-- DATA LINES start --

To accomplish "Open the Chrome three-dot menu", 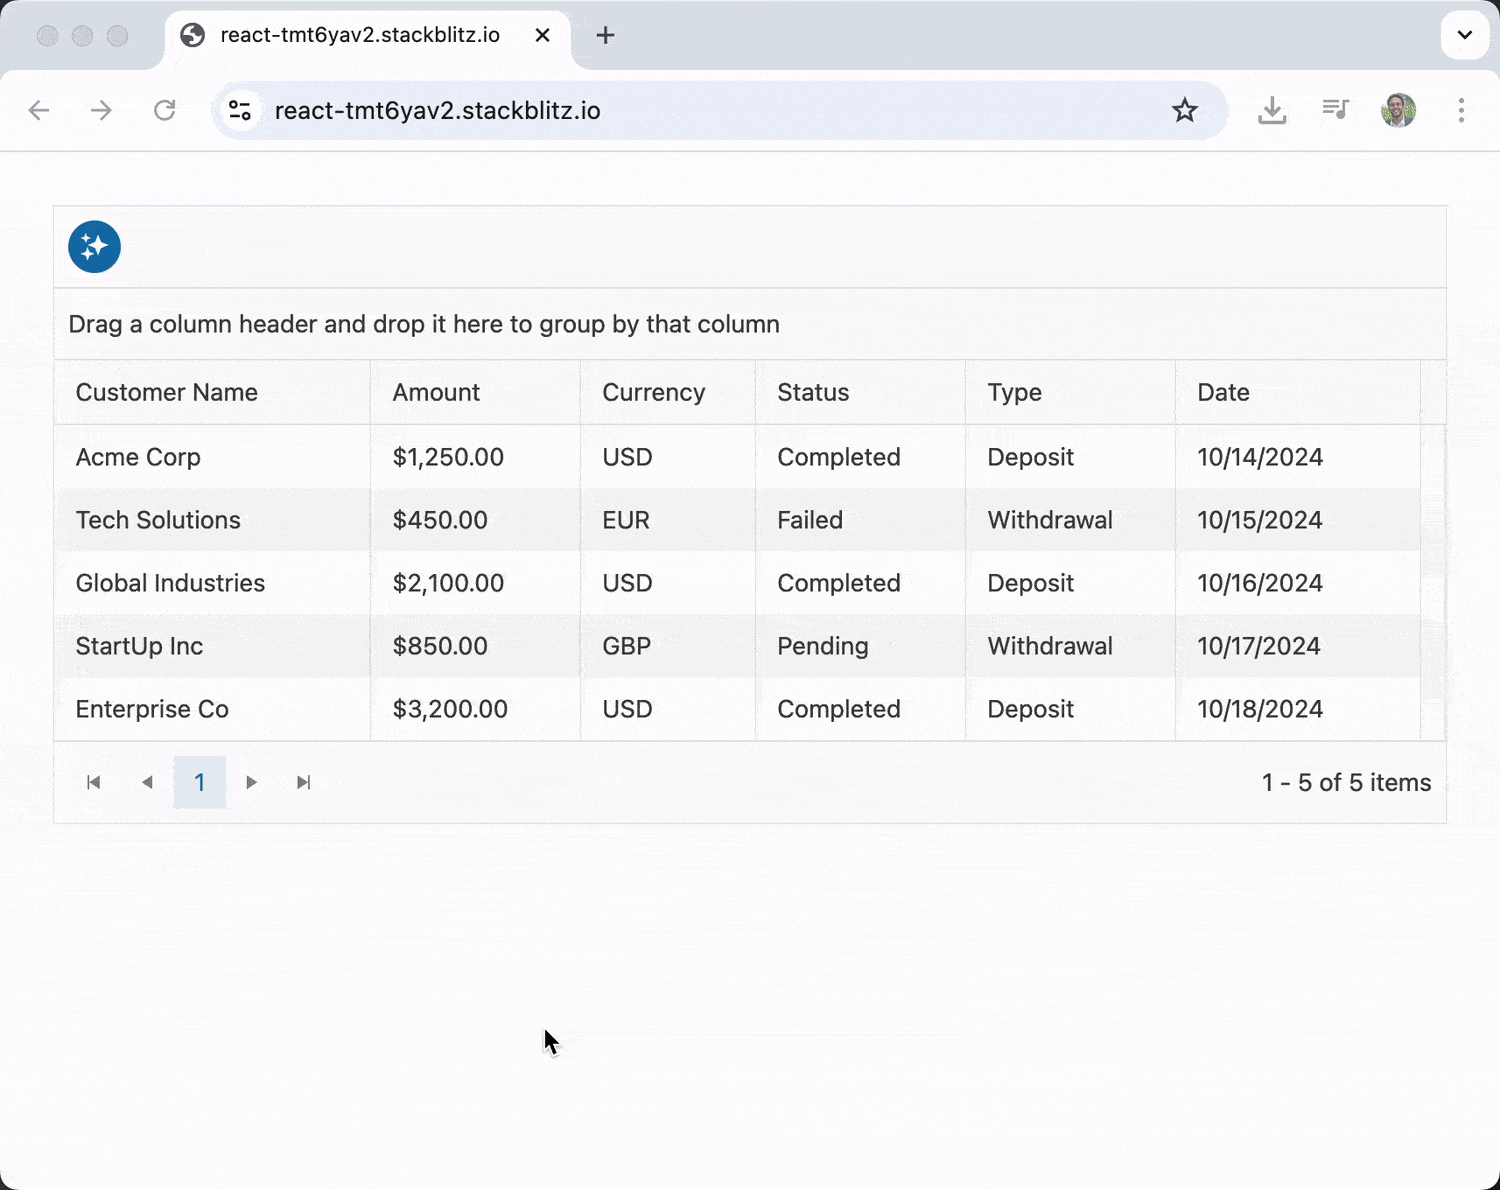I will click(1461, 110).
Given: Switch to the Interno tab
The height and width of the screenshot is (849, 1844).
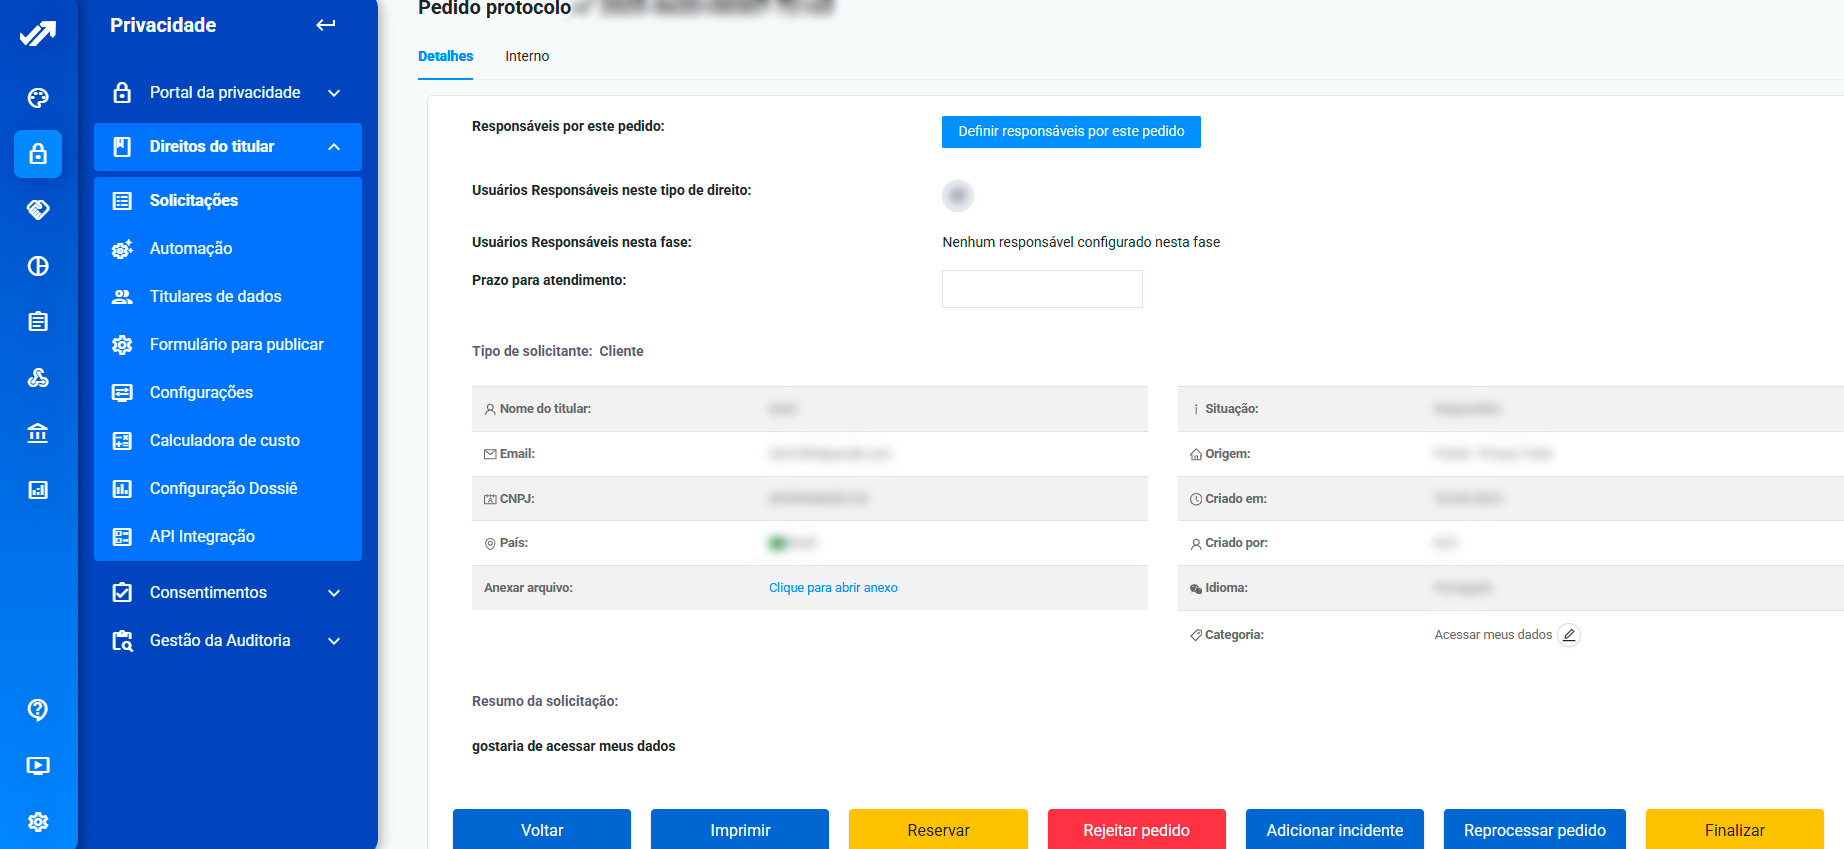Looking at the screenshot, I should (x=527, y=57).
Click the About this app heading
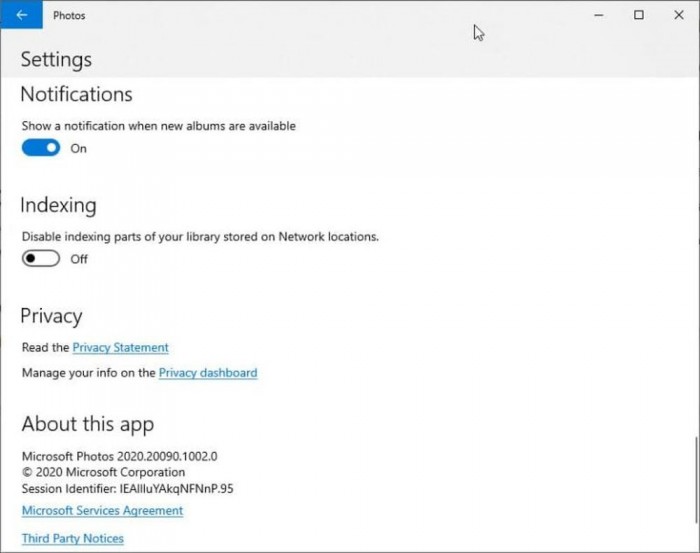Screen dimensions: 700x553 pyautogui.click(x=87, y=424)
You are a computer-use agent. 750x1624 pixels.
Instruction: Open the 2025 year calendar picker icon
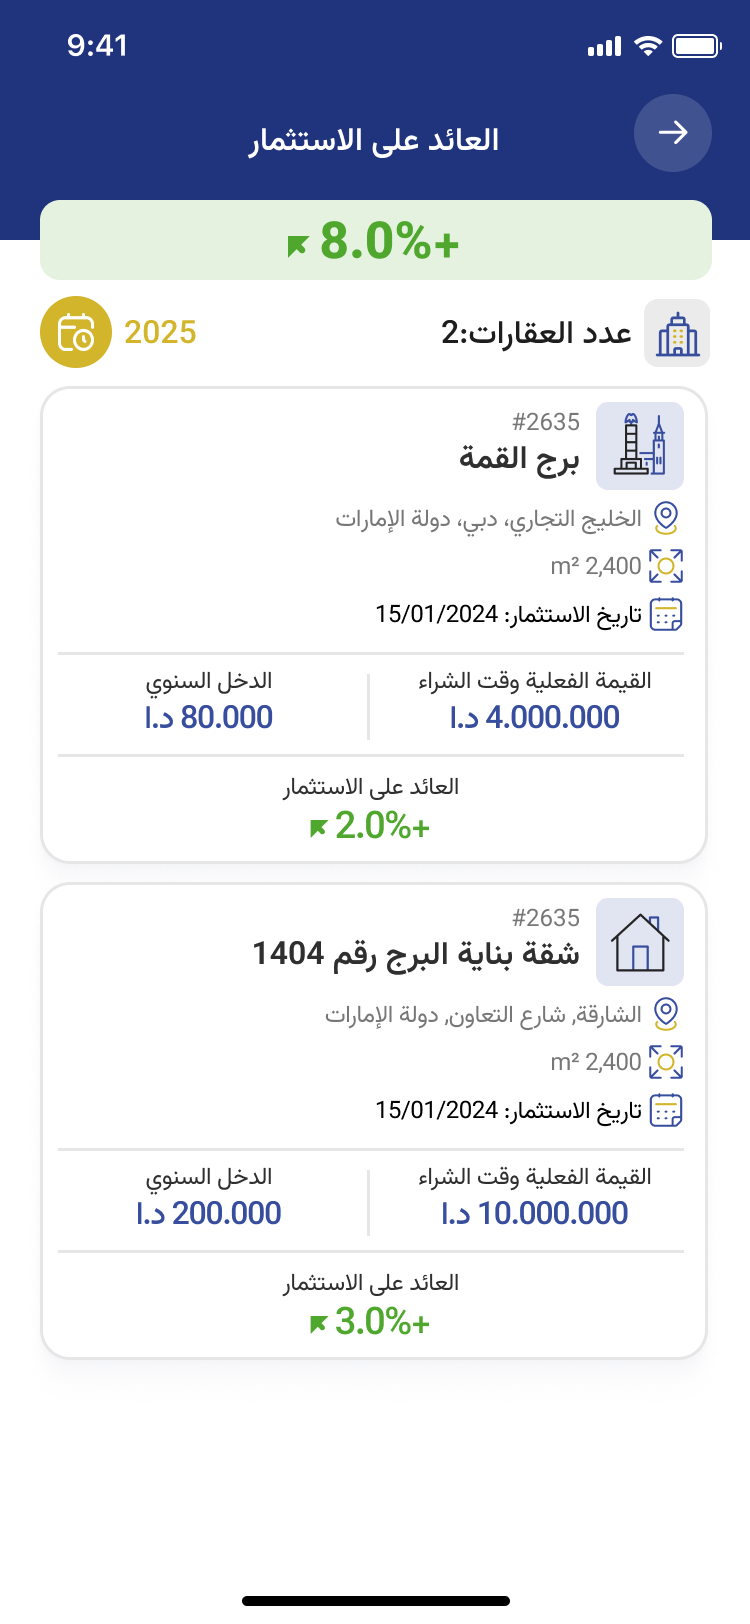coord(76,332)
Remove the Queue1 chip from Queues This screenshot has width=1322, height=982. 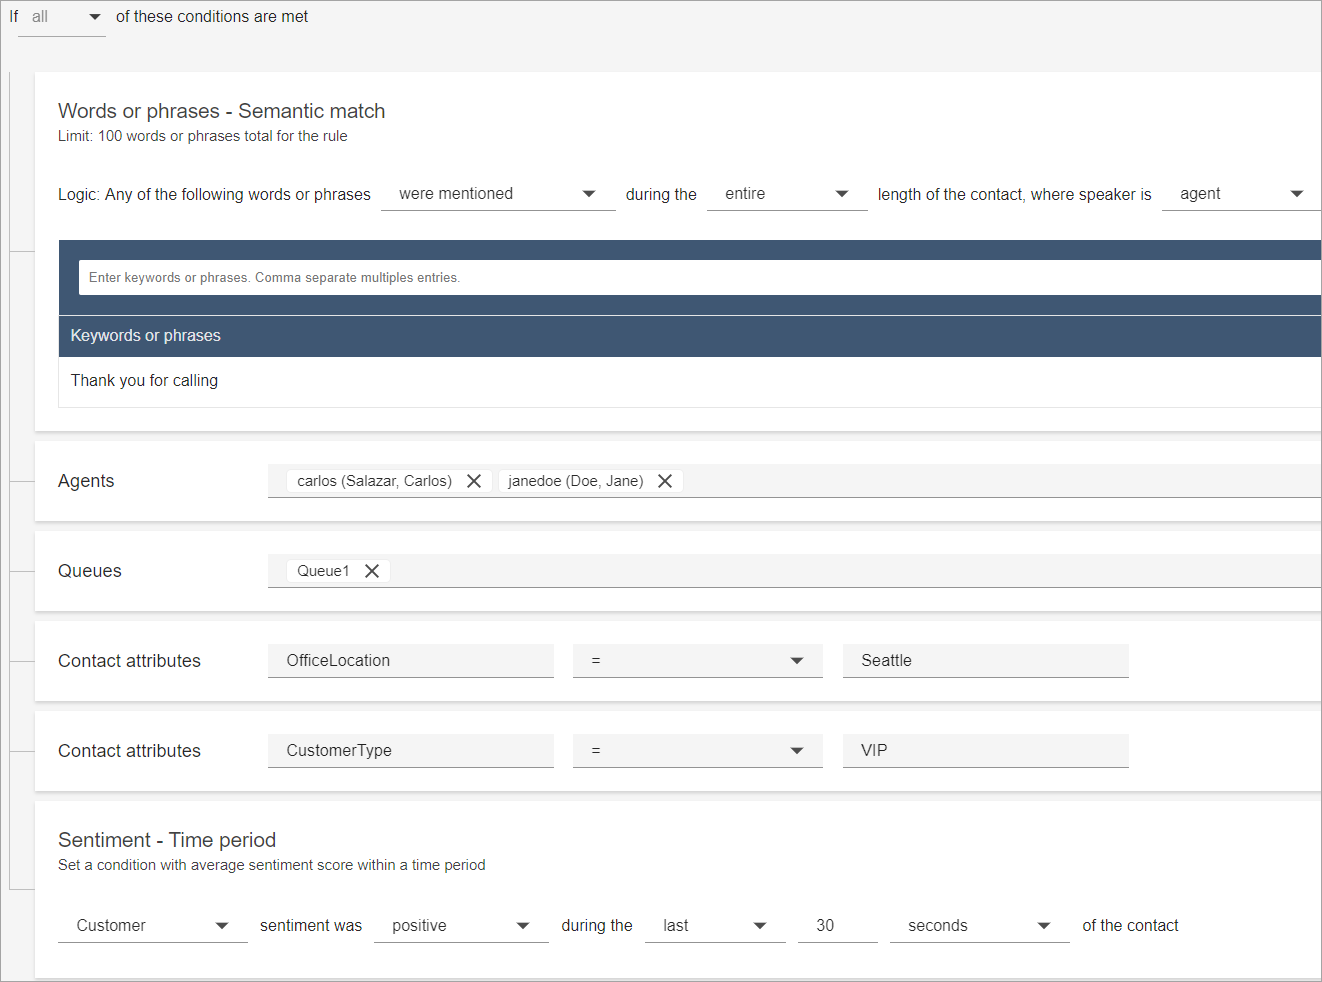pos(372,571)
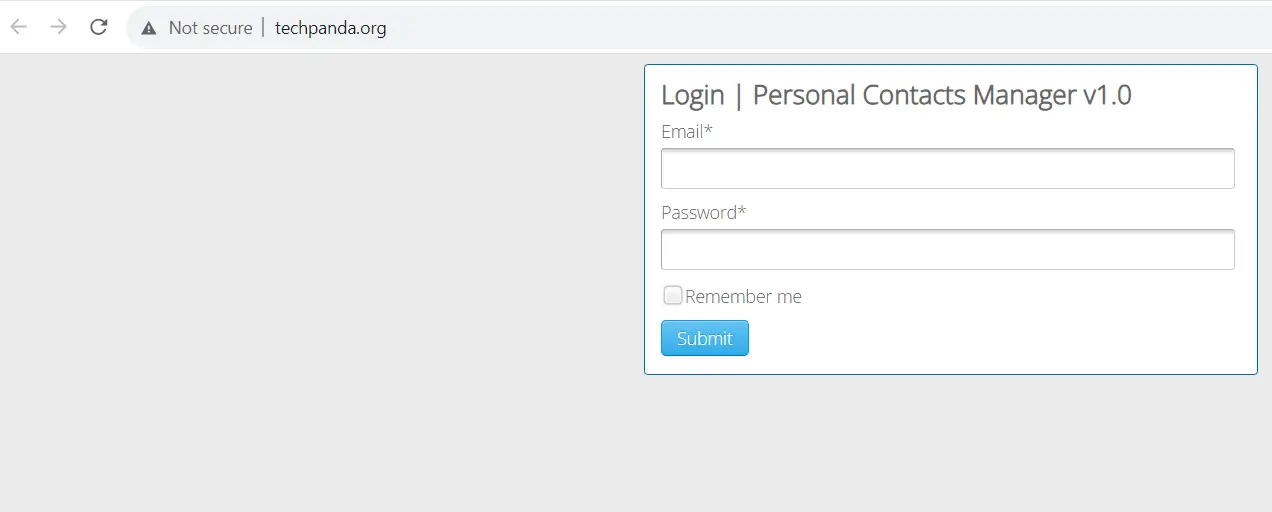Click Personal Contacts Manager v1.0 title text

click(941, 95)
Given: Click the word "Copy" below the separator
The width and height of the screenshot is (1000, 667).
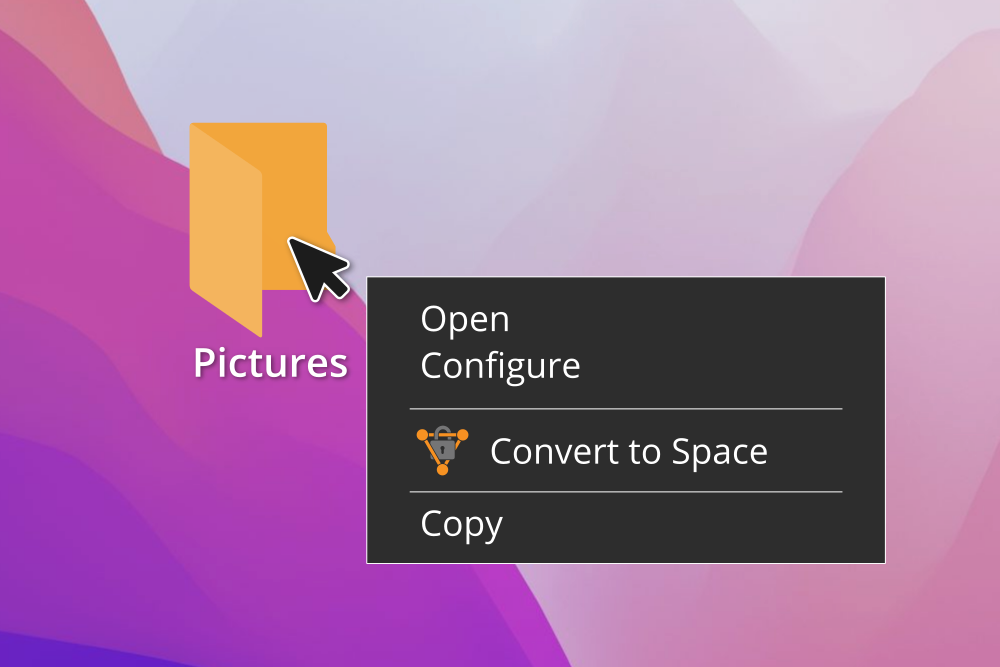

-- DATA LINES end --

GIVEN EXERCISE »
Starting at the line that contains "Given: Click the" and continuing through the end of the records, rewrite those lines with "separator" changed to "divider" and everything else left as it is. Leave the pictures out of your answer.

EXERCISE ANSWER »
Given: Click the word "Copy" below the divider
The width and height of the screenshot is (1000, 667).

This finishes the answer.